[Provided data Boundary: Start]
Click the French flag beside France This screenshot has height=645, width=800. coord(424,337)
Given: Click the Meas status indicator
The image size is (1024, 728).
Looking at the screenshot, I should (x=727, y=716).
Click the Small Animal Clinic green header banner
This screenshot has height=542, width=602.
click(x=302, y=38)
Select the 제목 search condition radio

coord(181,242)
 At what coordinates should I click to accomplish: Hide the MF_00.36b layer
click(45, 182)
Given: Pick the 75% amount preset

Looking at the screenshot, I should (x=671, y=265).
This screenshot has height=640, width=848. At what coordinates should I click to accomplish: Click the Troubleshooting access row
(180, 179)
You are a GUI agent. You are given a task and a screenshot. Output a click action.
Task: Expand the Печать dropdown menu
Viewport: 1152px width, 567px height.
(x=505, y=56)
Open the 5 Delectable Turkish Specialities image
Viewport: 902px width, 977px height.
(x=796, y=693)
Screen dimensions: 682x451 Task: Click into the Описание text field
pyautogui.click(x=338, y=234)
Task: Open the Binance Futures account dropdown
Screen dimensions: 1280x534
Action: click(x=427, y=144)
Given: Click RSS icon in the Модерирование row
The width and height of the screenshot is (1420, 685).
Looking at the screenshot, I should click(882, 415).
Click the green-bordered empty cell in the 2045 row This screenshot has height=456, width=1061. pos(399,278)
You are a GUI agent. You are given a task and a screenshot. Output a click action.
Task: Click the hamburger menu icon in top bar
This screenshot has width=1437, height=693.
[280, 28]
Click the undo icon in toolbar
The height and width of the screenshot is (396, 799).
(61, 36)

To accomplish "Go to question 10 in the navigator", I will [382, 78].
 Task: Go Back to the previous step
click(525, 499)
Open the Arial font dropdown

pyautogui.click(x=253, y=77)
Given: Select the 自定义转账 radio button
[Provided data Boundary: End]
:: Try it ::
Type out the records again exactly, line for line.

:: Task result ::
Click the French flag beside France This screenshot has height=645, width=800. coord(424,337)
Given: Click the Meas status indicator
The image size is (1024, 728).
Looking at the screenshot, I should (x=727, y=716).
Click the Small Animal Clinic green header banner
This screenshot has height=542, width=602.
click(x=302, y=38)
Select the 제목 search condition radio

coord(181,242)
 At what coordinates should I click to accomplish: Hide the MF_00.36b layer
click(45, 182)
Given: Pick the 75% amount preset

Looking at the screenshot, I should (x=671, y=265).
This screenshot has height=640, width=848. At what coordinates should I click to accomplish: Click the Troubleshooting access row
(180, 179)
You are a GUI agent. You are given a task and a screenshot. Output a click action.
Task: Expand the Печать dropdown menu
Viewport: 1152px width, 567px height.
(x=505, y=56)
Open the 5 Delectable Turkish Specialities image
Viewport: 902px width, 977px height.
(x=796, y=693)
Screen dimensions: 682x451 Task: Click into the Описание text field
pyautogui.click(x=338, y=234)
Task: Open the Binance Futures account dropdown
Screen dimensions: 1280x534
Action: click(x=427, y=144)
Given: Click RSS icon in the Модерирование row
The width and height of the screenshot is (1420, 685).
Looking at the screenshot, I should click(882, 415).
Click the green-bordered empty cell in the 2045 row This screenshot has height=456, width=1061. pos(399,278)
You are a GUI agent. You are given a task and a screenshot. Output a click action.
Task: Click the hamburger menu icon in top bar
This screenshot has width=1437, height=693.
[280, 28]
Click the undo icon in toolbar
The height and width of the screenshot is (396, 799).
(61, 36)

To accomplish "Go to question 10 in the navigator", I will [382, 78].
 Task: Go Back to the previous step
click(525, 499)
Open the Arial font dropdown

pyautogui.click(x=253, y=77)
Given: Select the 自定义转账 radio button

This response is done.